> _CONSIGNES_
a: Dans l’article sur la loi algérienne criminalisant la colonisation, quels effets de la loi suscitent le scepticisme des deux universitaires ? Donnez-les tous.
b: D’après l’article sur la loi algérienne criminalisant la colonisation, quel journal a publié l’interview croisée ?
c: Poursuivez l’article sur la loi algérienne criminalisant la colonisation à partir de sa dernière phrase.

> _EXTRAIT DU DOCUMENT_
___

L’interview croisée accordée à Libération par le juriste algérien Tahar Khalfoune et l’historien français Benjamin Stora, à la suite de l’adoption par le Parlement algérien d’une loi criminalisant la colonisation française, avance une série de réserves qui méritent d’être discutées sur le fond. Les deux universitaires reconnaissent le caractère légitime des questions soulevées par le texte, tout en exprimant un scepticisme marqué quant à ses effets juridiques, mémoriels et politiques. Une lecture attentive de leurs arguments permet toutefois d’identifier plusieurs présupposés discutables, qui appellent clarification.
1. Sur le prétendu risque de confusion entre histoire et justice
Les intervenants posent d’emblée l’idée selon laquelle la loi ferait courir un risque de confusion entre histoire et justice. Cette formulation repose sur un faux dilemme. L’histoire est une discipline scientifique visant l’établissement et l’interprétation des faits passés ; le droit, quant à lui, intervient lorsque l’État décide de qualifier ces faits et d’en tirer des conséquences normatives. La loi algérienne ne prétend pas écrire l’histoire à la place des historiens, mais acter politiquement et juridiquement une lecture déjà largement établie par la recherche historique elle-même. La qualification juridique ne concurrence pas l’histoire ; elle lui succède.
2. Sur l’argument de l’anachronisme juridique
Benjamin Stora invoque le risque d’anachronisme, affirmant que l’on ne peut juger le XIXᵉ siècle avec les instruments juridiques du XXIᵉ. Or la loi algérienne ne vise ni à juger pénalement des individus du passé, ni à appliquer rétroactivement des sanctions. Elle s’inscrit dans une logique contemporaine de qualification de crimes d’État imprescriptibles, principe admis en droit international moderne. Refuser toute qualification au nom de l’anachronisme revient à considérer que certains crimes seraient durablement soustraits à toute reconnaissance juridique.

___

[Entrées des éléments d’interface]
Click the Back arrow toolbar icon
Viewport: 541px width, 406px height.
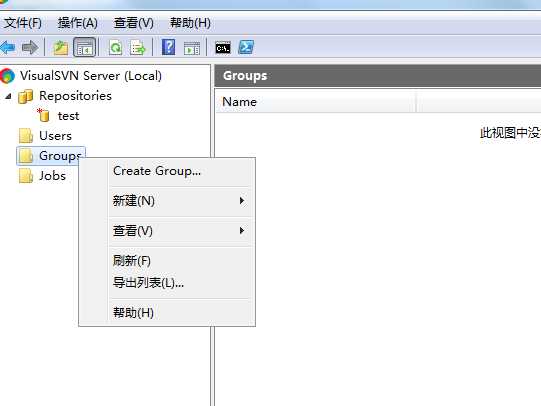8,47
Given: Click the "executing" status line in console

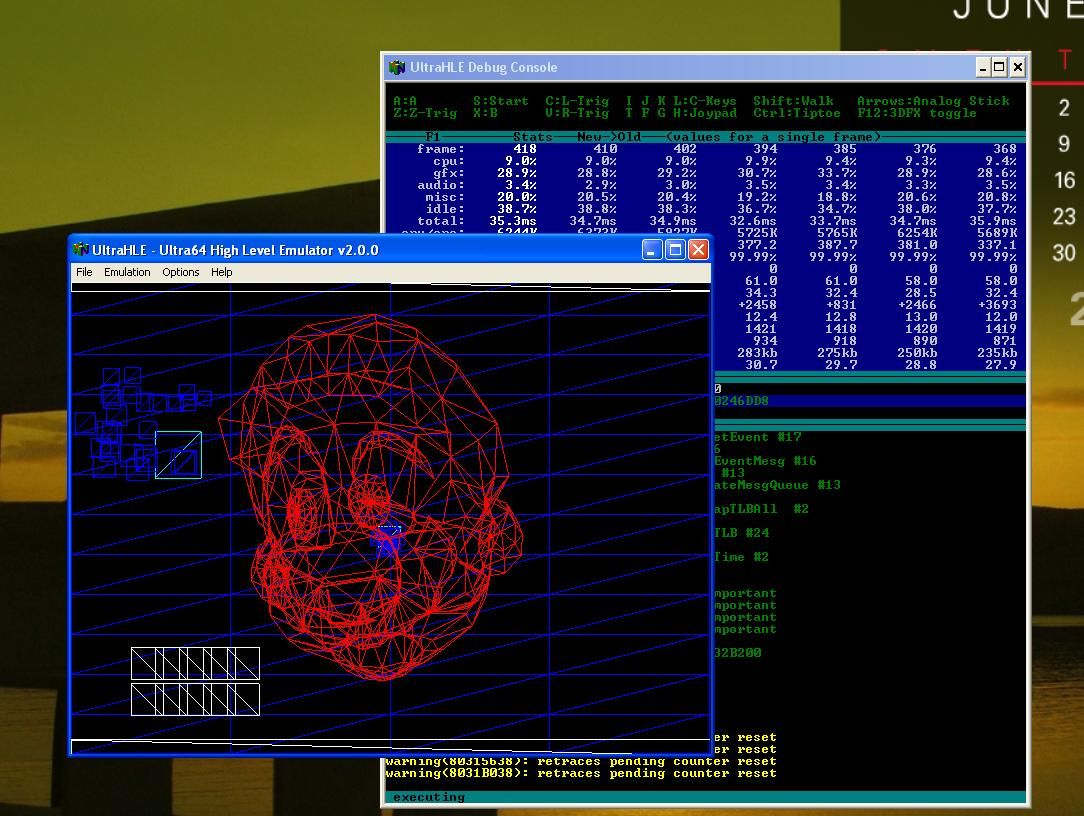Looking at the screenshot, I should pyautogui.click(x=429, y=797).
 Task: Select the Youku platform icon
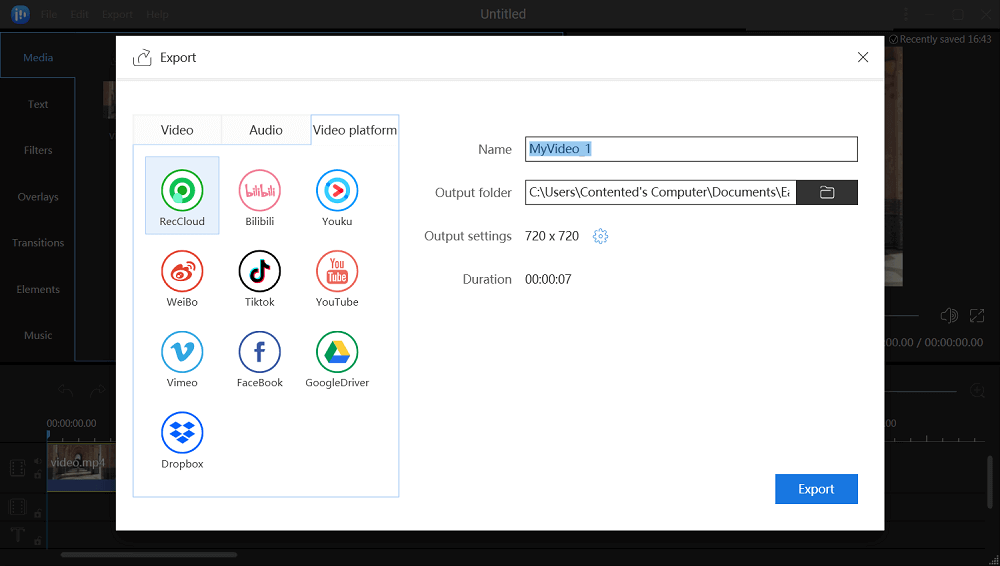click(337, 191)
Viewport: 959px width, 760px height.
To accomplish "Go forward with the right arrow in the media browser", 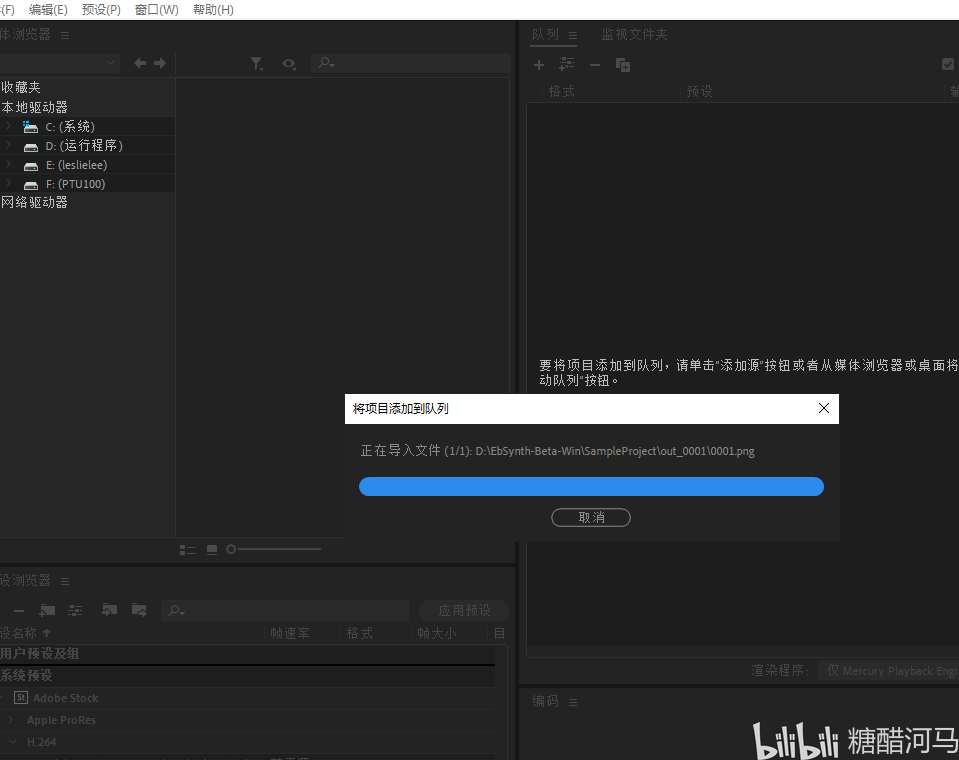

___

> _RÉPONSES PAR CONSIGNE_
a: Ses effets juridiques, mémoriels et politiques.

b: Libération.

c:
3. Sur la focalisation excessive sur l’inapplicabilité pénale
Tahar Khalfoune insiste sur les obstacles juridiques : non-rétroactivité du droit pénal, accords d’Évian, amnisties, limites des juridictions internationales. Cette lecture suppose implicitement que l’objectif central de la loi serait la poursuite pénale d’auteurs individuels. Or le cœur du texte réside ailleurs : il s’agit d’une loi-cadre imposant à l’État algérien une obligation d’action, de revendication et de positionnement officiel. L’exécutabilité pénale n’épuise ni la portée ni la rationalité du texte.
4. Sur la critique générale des lois mémorielles
Benjamin Stora se déclare dubitatif vis-à-vis des lois mémorielles, y compris françaises. Cette critique, bien connue, ignore cependant une asymétrie fondamentale : la France a multiplié les lois, résolutions et reconnaissances mémorielles lorsqu’il s’agissait de son propre rapport au passé. L’argument devient problématique lorsqu’il est mobilisé pour disqualifier a priori une initiative similaire émanant d’un ancien colonisé. La critique des lois mémorielles ne saurait être sélective sans perdre sa cohérence.
5. Sur la lecture nationaliste du texte
Les deux intervenants évoquent une poussée nationaliste, voire un nationalisme exacerbé, pour expliquer le retour de la loi. Cette approche psychologise le débat et évite d’en affronter le contenu juridique. La revendication de reconnaissance et de réparation est analysée comme une expression émotionnelle plutôt que comme une démarche politique structurée. Une telle lecture tend à délégitimer toute demande de justice historique en la réduisant à un affect collectif.
6. Sur la place de la jeunesse algérienne
Tahar Khalfoune affirme que la colonisation serait davantage une obsession des élites que de la jeunesse. Cette affirmation est contredite par les dynamiques observables depuis le Hirak, où les références à la guerre de libération et aux figures de la résistance ont été centrales. Loin d’être marginale, la question coloniale structure une part importante du rapport des jeunes Algériens à l’État, à la souveraineté et à l’histoire nationale.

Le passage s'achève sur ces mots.